Exercise brief: Of all the lines in the material, how many carry the string "course"? Respond with the number by itself.
□ □ □ □
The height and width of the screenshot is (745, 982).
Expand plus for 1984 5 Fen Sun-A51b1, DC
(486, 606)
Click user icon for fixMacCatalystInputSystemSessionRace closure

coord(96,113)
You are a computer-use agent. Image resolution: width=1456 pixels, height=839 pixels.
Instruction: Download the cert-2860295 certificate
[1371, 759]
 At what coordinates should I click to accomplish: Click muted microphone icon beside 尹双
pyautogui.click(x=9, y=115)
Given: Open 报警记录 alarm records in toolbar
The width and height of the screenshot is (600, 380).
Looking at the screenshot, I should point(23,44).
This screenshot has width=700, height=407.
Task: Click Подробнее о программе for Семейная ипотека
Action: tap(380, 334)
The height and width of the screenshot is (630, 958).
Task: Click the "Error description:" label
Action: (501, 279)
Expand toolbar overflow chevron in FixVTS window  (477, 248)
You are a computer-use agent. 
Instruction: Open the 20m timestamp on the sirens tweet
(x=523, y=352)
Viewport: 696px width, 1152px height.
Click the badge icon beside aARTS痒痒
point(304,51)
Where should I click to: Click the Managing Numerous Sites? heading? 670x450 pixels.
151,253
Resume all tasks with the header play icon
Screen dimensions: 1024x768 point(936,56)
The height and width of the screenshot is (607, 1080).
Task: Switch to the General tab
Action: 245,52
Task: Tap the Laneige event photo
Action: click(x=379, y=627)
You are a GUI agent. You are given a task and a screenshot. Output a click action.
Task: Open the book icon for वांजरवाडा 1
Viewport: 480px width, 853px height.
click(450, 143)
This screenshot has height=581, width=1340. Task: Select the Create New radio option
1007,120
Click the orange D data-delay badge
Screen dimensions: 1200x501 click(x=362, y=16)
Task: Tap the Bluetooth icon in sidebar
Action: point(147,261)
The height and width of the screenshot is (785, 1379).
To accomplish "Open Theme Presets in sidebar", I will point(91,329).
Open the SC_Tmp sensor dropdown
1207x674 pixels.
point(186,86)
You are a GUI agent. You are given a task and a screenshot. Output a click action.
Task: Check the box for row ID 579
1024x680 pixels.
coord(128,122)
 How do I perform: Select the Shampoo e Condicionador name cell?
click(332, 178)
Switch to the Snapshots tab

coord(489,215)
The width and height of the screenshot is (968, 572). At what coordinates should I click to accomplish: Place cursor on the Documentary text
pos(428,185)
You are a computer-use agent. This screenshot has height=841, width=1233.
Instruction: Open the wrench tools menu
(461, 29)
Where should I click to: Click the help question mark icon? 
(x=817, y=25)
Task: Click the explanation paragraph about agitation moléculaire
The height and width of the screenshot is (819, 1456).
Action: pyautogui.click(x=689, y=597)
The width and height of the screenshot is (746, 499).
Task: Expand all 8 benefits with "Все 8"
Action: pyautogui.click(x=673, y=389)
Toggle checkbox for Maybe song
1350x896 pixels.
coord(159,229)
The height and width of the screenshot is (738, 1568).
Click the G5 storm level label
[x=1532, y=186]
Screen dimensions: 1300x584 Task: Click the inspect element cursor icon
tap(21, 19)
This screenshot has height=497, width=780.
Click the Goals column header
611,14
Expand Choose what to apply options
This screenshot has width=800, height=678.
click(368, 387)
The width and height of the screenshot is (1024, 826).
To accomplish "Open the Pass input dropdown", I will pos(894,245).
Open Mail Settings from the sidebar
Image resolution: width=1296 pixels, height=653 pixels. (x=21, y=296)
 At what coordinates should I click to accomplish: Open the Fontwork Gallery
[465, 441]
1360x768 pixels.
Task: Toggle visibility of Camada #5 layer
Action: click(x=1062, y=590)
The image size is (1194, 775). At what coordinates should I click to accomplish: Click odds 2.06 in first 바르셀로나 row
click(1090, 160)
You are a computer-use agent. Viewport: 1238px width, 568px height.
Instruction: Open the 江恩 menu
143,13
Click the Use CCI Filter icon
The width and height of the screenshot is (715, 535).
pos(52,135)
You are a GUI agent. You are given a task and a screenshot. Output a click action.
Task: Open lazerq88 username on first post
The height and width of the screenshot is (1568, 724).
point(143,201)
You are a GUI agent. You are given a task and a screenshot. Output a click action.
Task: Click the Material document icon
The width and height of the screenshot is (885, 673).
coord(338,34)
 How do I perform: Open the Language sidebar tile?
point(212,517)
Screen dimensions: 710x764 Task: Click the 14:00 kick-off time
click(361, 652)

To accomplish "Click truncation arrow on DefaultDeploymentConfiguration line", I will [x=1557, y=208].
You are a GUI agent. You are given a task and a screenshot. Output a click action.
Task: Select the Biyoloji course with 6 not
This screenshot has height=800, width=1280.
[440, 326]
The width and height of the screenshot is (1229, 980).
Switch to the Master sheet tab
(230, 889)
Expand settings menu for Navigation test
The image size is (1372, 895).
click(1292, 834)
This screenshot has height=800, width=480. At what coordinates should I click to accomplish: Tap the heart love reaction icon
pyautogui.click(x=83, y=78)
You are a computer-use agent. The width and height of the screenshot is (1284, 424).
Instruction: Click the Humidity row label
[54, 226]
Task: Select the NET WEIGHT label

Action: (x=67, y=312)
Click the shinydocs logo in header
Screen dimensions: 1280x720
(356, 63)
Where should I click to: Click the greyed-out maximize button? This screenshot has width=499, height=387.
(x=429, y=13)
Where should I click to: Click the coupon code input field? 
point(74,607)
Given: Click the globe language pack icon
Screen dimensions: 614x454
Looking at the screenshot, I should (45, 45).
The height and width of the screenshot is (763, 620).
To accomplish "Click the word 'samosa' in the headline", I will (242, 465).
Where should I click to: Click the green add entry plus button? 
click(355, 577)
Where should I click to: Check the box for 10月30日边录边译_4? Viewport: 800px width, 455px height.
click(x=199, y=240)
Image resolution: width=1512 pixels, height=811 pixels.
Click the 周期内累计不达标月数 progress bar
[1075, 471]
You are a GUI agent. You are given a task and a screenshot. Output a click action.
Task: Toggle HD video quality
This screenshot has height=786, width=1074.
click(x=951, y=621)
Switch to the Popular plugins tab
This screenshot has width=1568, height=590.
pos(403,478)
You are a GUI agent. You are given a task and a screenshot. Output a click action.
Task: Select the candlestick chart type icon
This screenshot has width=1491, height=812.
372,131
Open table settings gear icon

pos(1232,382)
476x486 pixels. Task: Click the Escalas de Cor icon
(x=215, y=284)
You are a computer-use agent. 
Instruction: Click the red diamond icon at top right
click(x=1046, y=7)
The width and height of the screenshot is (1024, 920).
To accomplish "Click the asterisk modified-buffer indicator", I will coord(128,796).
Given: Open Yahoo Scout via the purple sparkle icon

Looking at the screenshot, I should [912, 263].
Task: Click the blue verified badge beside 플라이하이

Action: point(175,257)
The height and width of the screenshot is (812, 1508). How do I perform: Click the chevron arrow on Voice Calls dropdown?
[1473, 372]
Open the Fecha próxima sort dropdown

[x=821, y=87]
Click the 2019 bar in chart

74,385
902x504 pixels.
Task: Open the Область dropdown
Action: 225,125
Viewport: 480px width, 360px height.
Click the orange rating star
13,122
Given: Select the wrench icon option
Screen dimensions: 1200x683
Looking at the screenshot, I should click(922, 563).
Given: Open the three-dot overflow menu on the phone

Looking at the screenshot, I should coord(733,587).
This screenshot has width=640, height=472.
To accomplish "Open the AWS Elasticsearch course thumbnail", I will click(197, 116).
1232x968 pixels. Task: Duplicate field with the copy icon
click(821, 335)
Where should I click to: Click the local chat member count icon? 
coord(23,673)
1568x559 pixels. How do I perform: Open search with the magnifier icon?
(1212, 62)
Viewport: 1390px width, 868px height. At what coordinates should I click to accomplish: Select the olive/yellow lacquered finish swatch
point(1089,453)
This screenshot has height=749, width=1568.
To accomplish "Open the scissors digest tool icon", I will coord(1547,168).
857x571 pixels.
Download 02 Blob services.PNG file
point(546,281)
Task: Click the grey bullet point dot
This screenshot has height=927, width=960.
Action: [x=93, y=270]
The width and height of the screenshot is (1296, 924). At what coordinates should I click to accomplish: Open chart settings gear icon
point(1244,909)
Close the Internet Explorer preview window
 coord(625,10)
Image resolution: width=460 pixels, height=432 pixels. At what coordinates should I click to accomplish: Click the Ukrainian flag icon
□ □ □ □
Output of the task: 2